## Problem to solve
Look below. Copy each line that has "toolbar" in it.

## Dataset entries
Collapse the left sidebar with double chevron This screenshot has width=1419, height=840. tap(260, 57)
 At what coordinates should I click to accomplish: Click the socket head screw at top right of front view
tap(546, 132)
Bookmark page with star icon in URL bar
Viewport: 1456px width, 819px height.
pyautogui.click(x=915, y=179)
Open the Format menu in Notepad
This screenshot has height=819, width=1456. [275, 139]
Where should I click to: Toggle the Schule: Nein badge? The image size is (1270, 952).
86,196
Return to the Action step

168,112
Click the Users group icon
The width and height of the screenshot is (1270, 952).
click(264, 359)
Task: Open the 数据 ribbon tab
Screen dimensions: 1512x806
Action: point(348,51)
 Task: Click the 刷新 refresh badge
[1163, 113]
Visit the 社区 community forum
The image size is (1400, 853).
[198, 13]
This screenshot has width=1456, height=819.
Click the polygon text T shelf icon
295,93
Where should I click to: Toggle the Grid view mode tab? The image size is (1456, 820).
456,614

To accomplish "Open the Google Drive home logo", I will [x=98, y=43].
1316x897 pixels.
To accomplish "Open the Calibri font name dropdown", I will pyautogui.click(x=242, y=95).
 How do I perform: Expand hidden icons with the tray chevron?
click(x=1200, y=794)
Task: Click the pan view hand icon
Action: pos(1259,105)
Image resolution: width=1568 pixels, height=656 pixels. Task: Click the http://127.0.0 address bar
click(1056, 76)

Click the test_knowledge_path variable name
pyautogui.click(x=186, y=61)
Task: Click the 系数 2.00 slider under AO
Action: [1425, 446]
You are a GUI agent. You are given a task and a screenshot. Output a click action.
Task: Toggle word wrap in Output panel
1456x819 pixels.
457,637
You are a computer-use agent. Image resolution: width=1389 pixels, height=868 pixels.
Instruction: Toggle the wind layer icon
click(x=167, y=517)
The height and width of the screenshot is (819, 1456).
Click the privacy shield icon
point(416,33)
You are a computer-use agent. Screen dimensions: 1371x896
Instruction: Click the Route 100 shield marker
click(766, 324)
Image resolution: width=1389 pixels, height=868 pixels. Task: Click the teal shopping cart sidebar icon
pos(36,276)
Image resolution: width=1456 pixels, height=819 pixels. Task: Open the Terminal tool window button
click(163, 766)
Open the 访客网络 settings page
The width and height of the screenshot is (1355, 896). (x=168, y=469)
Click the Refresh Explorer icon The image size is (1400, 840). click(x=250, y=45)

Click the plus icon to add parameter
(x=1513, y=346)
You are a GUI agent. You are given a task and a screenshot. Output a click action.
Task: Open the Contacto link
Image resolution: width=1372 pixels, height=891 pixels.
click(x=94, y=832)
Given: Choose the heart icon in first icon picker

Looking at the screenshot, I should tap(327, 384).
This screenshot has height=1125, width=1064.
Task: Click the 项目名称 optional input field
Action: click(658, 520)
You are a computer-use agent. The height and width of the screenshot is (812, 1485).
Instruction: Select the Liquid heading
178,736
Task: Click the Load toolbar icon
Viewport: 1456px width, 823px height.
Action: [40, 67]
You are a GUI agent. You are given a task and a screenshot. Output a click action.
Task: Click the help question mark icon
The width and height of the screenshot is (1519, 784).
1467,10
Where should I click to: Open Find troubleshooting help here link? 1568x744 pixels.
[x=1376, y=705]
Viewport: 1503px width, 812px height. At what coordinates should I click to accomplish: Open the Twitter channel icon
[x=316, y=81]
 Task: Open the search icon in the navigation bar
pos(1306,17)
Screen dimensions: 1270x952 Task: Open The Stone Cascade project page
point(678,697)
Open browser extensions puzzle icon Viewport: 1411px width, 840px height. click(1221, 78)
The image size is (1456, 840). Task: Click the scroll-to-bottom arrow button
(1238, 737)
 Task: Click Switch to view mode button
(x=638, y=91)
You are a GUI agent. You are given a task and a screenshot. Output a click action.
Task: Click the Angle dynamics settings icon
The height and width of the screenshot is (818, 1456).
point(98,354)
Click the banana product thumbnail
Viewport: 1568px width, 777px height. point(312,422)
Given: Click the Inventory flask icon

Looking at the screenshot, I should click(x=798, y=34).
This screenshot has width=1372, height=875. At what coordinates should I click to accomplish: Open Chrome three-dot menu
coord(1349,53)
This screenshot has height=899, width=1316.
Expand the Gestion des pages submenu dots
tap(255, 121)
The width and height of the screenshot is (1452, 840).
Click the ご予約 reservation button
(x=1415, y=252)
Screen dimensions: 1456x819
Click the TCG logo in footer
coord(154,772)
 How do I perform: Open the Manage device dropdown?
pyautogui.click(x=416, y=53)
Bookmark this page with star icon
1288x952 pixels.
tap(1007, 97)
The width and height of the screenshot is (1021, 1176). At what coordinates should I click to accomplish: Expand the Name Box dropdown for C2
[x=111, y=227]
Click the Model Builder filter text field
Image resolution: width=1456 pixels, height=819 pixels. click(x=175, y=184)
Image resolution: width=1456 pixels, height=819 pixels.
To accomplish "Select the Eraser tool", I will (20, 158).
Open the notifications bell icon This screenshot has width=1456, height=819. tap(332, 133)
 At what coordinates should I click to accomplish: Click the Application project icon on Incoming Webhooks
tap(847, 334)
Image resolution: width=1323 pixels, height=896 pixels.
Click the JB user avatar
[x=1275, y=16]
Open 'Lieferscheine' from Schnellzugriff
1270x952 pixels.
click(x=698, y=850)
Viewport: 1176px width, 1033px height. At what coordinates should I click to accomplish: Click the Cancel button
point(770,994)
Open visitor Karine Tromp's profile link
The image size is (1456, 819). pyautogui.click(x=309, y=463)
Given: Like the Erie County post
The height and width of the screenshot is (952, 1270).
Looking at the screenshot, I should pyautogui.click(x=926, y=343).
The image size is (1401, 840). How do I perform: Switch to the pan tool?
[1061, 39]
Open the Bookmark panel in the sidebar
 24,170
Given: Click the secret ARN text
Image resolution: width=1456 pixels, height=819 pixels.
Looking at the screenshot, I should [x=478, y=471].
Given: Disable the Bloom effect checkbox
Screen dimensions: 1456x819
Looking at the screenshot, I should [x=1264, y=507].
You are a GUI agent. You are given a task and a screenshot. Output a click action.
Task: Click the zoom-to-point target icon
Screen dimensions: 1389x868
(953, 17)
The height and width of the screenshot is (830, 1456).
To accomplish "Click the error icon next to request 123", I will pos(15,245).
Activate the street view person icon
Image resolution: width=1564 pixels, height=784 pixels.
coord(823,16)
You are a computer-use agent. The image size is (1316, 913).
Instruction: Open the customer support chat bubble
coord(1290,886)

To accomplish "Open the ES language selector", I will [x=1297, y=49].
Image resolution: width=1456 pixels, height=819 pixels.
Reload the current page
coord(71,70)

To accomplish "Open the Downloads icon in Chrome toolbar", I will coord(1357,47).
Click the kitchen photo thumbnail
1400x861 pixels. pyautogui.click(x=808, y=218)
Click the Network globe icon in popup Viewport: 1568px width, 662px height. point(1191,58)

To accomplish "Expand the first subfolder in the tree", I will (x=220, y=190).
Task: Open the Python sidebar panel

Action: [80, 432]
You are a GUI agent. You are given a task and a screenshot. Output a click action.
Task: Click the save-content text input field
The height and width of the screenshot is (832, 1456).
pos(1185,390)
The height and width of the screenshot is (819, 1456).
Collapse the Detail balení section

## Answer area
Task: Click the Load toolbar icon
To accomplish "Open the Downloads icon in Chrome toolbar", I will coord(1357,47).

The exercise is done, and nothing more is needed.